» **THE TASK**:
Below are records; state how many of their lines hold the word "Feltételek", and give only the figure.

[[ AVAILABLE DATA open ]]

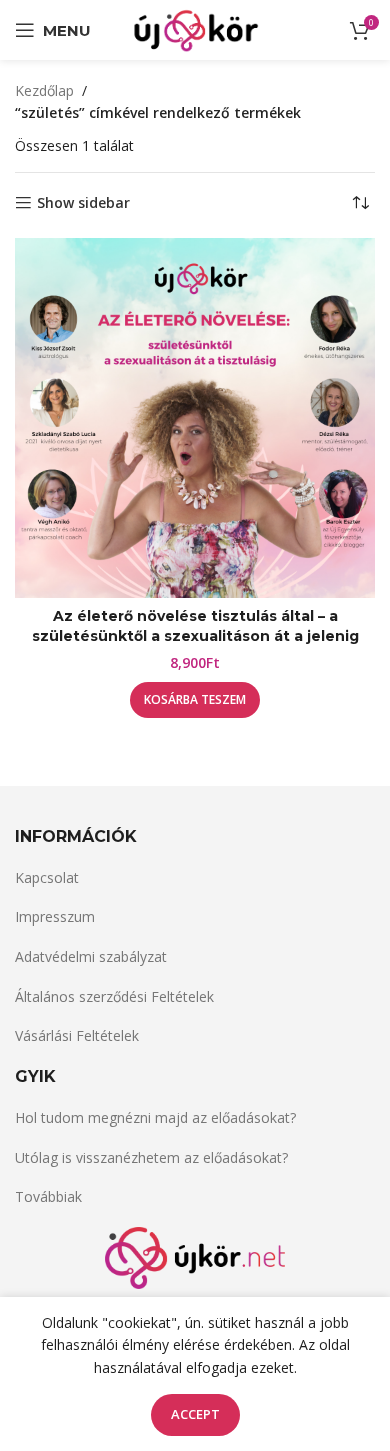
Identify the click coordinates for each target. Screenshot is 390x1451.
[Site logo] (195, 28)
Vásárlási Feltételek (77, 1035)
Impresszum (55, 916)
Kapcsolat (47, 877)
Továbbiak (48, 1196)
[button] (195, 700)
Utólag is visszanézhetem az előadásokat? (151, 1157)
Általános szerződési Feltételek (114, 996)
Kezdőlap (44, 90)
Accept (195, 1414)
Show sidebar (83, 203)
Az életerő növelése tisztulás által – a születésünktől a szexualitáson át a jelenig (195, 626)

[[ AVAILABLE DATA closed ]]

» **YOUR RESPONSE**:
2